4. The recipe dates back to the 1700s

Yorkshire pudding facts

Picture: WikiMedia/W.Wangford

While many think it was Mrs Beeton that invented the Yorkshire in 1866, the recipe can be dated as far back as 1747 in the book The Art of Cookery Made Plain and Easy by Hannah Glasse.

Although some sources say a recipe for the Yorkshire appeared ten years earlier in a book called The Whole Duty of a Woman.

5. They’re not always for savoury dishes

As the Yorkshire pudding uses the same ingredients as a pancake, it’s not too much of a stretch to imagine that leftover puddings were often used as dessert that night or the next day – served with jam or fruit syrup.
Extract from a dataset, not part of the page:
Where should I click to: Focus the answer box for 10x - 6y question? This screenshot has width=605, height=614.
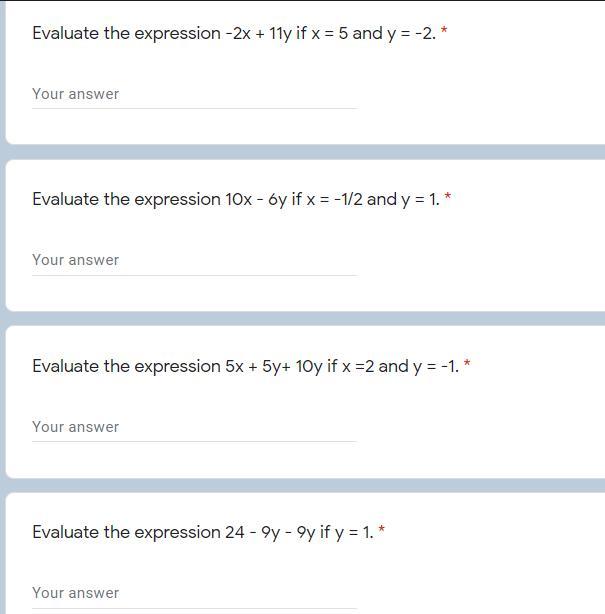click(195, 260)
Now there’s an abundance of Yorkshire pudding dessert recipes from profiteroles​ to crumble.

6. Aunt Bessie’s produces millions of puddings a year

One of the most popular brands of frozen Yorkshire puddings, Aunt Bessie’s produces more than 53 million packs of Yorkshire puddings every year from their factory in Hull.
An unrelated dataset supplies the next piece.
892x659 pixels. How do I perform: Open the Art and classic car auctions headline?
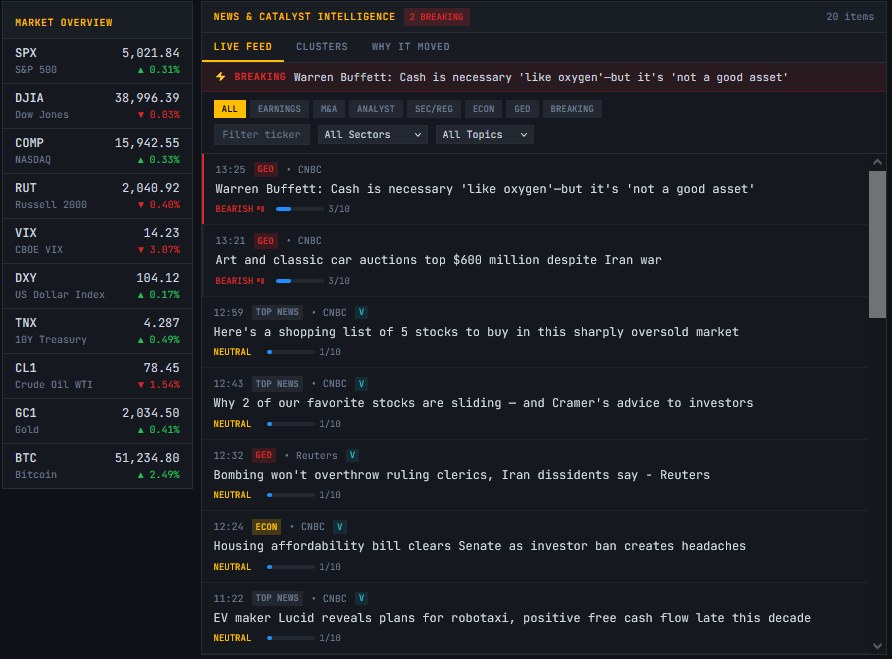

7. To be authentic, there are strict measurements

Yorkshire puddings facts

Picture: PIxabay/cbertel

In order to be called a Yorkshire pudding, there must be a rise of at least 4 inches experts say.

In 2008 the Royal Society of Chemistry decreed that a Yorkshire pudding isn’t a Yorkshire pudding if it is less than four inches tall.
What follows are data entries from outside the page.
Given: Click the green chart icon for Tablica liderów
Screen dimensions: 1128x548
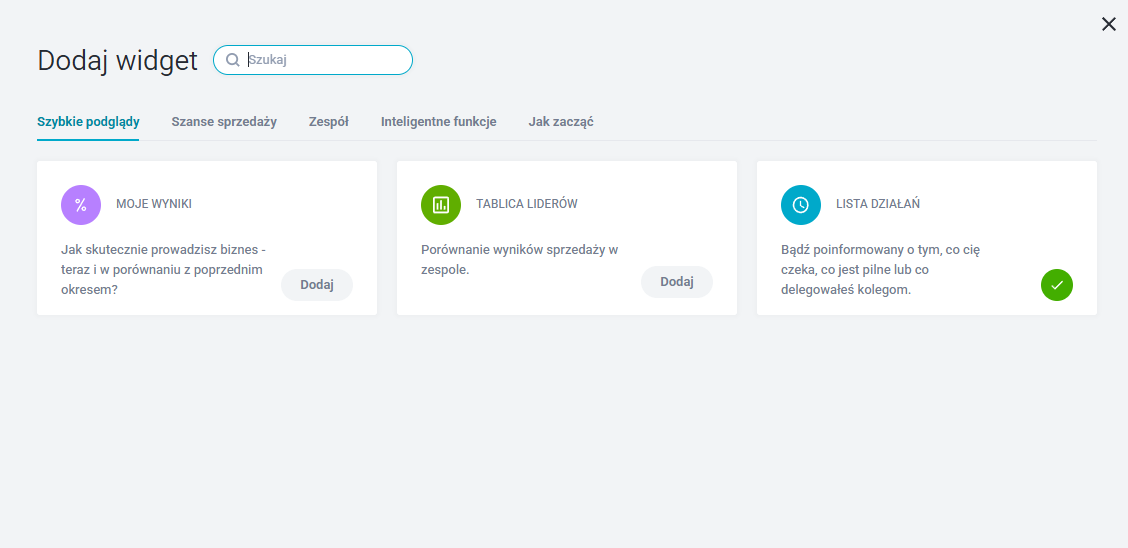Looking at the screenshot, I should (x=441, y=205).
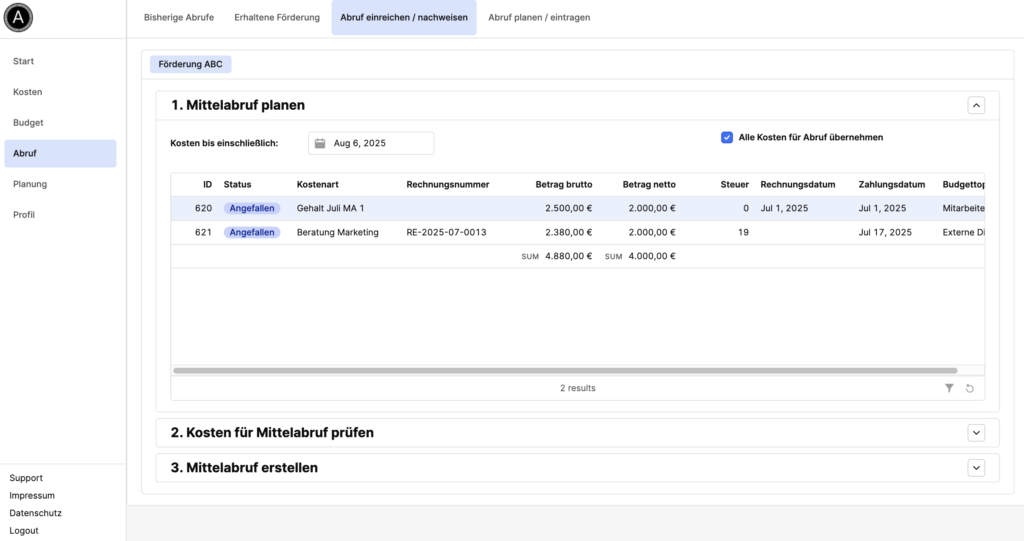Navigate to 'Budget' in sidebar
The height and width of the screenshot is (541, 1024).
pyautogui.click(x=28, y=123)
At the time they said: “The Society has ruled on the acceptable dimensions of the Yorkshire pudding and is now issuing the definitive recipe.”

8. Yorkshire puddings won’t rise as well in higher altitudes

The reason the Royal Society of Chemistry issued a judgement on Yorkshire height was due to an enquiry from a English man living in the Rockies in America, who got in touch with the RSC asking for advice on why his Yorkshires wouldn’t rise despite the recipe working when he stayed in lower altitudes.

9. There’s still an ongoing batter debate

Yorkshire pudding

Picture: WikiMedia

Does cold batter equal better puds? Or are you best not chilling it and making them as soon as the batter is made?

The Royal Society of Chemistry advises against chilling, claiming that to place pudding batter in the fridge before cooking is a “foolish act.”

Although famous chefs, like James Martin, tell you to chill your batter before baking.

10. Yorkshires used to be called dripping puddings

Traditionally meat would have been roasted on a spit over an open fire with the juices dripping down on to the batter puddings below.

This meant no wastage of the fat and also added flavour to the puddings. It was Hannah Glasse in her book, The Art of Cookery Made Plain and Easy, who re-named them Yorkshire puddings.

11. They were once square

Yorkshire pudding facts

Picture: WikiMedia

Despite knowing them now as light and tall creations cooked separately, the Yorkshire used to be cooked in a large, shallow tin before being cut into squares for serving.

12. Japan has a version of Yorkshire puddings

Takoyaki is a Japanese snack made with a flour-based batter and cooked in a special moulded pan (sound familiar?)

It is usually served with minced or diced octopus, tempura scraps, onion and pickled ginger.